Vance had seated himself in a low-backed chair near the windows and was smoking placidly, his eyes on the ceiling.
“Yes, Markham,”—he spoke languidly, yet withal thoughtfully—“there’s some explanation, but I doubt if it will prove to be a simple one. There are too many conflicting elements in this equation; and each one seems to eliminate all the others....”
He took a deep inhalation on his cigarette.

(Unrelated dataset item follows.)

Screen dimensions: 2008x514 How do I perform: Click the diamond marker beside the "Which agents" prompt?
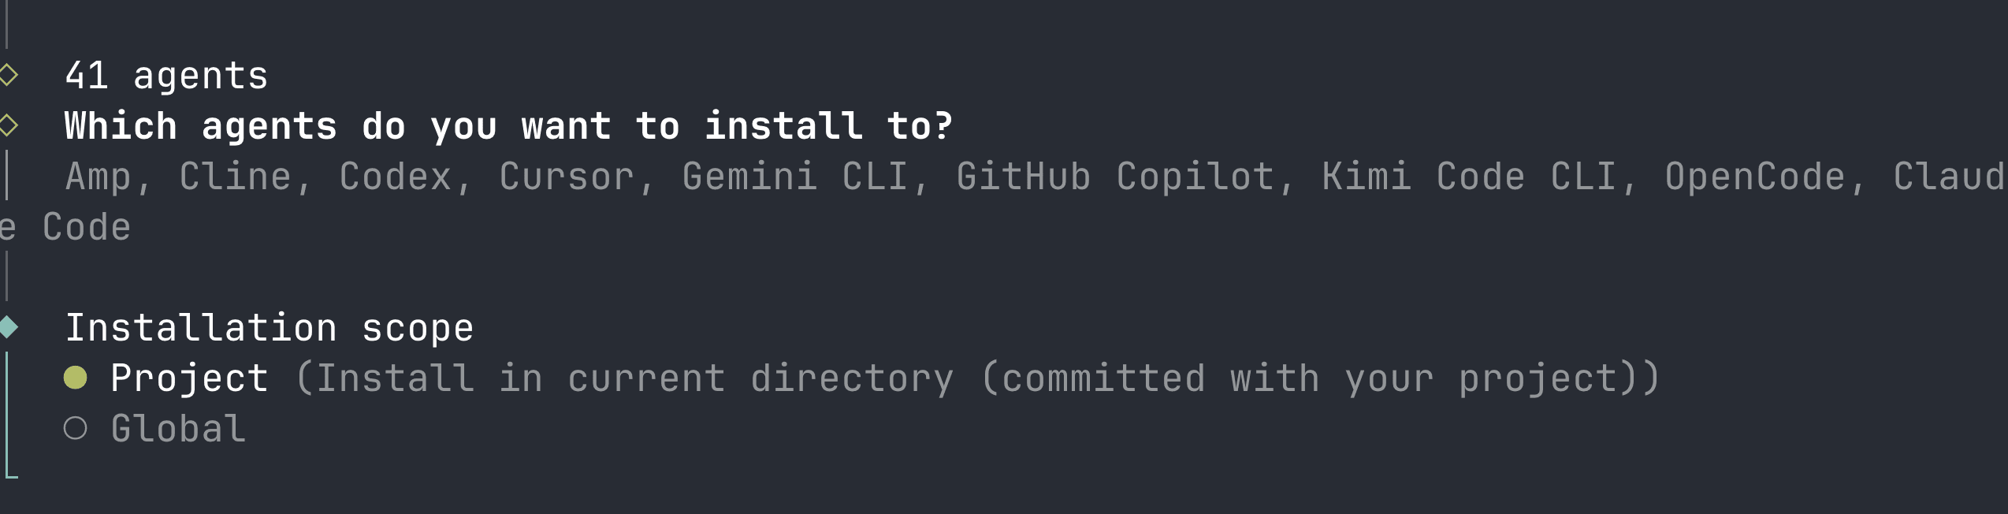pyautogui.click(x=9, y=125)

“Let us summarize, for the sake of clarity, before we proceed with our interviews of the family and guests.... First, Coe was struck over the head and perhaps rendered unconscious. Then he probably tumbled against some hard object and broke a rib. All this was evidently preceded by some sort of physical contretemps. Coe was, we may assume, in his street clothes at the time. Later on—how much later we don’t know—he was stabbed in the back through his coat and waistcoat with a small, peculiarly shaped instrument, and he died of internal hemorrhage. At some time subsequent to the stabbing, his coat and waistcoat were removed and carefully hung up in the clothes-closet. His dressing-gown was put on, buttoned, and the belt neatly tied about him. Moreover, his hair was correctly combed. But his street shoes were not changed to bedroom slippers. Furthermore, we found him sitting in a comfortable attitude in an easy chair—in a position he could not possibly have been in when he was stabbed. And his broken rib indicates clearly that he was at one time prostrate over some hard object. ... Then, as if all this were not incongruous enough, we know that after he was killed by the stab in his back and before rigor mortis had set in, a bullet crashed into his right temple. The gun from which the bullet was presumably fired was clutched tightly in his right hand, so tightly that the official Æsculapius had difficulty in removing it. And we must not forget the serene expression on Coe’s face: it was not the expression of a man who had been struggling with an antagonist and been knocked unconscious by a blow on the head. And this fact, Markham, is one of the strangest phases of the case. Coe was in a peaceful, or at least a satisfied, state of mind when he departed this life....”
Vance puffed again on his cigarette, and his eyes became dreamy.
“So much for the present situation as it relates to Coe’s dead body and to the hypothetical events leading up to his demise. Now, there are other elements in the situation that must be taken into consideration. For instance, we found him in a room securely and powerfully bolted on the inside, and with no other means of ingress or egress. All the windows are closed, and all the shades drawn. The electric lights are burning, and the bed has not been slept in. What took place here last night, therefore, must have happened before Coe’s usual time for retiring. Furthermore, I am inclined to think that we must also consider the implied fact that, just before his death, he had been reading about peach-bloom vases and that he had started to write a letter or make a memorandum of some kind. That dated piece of stationery and that fountain-pen on the floor must be added to the problem....”
At this point we could hear hurried footsteps mounting the stairs, and the next moment Gamble stood at the door with a startled look in his eyes.
“Mr. Markham,” he stammered, “excuse the interruption, sir, but—but there’s something queer—very queer, sir—down in the front hall.”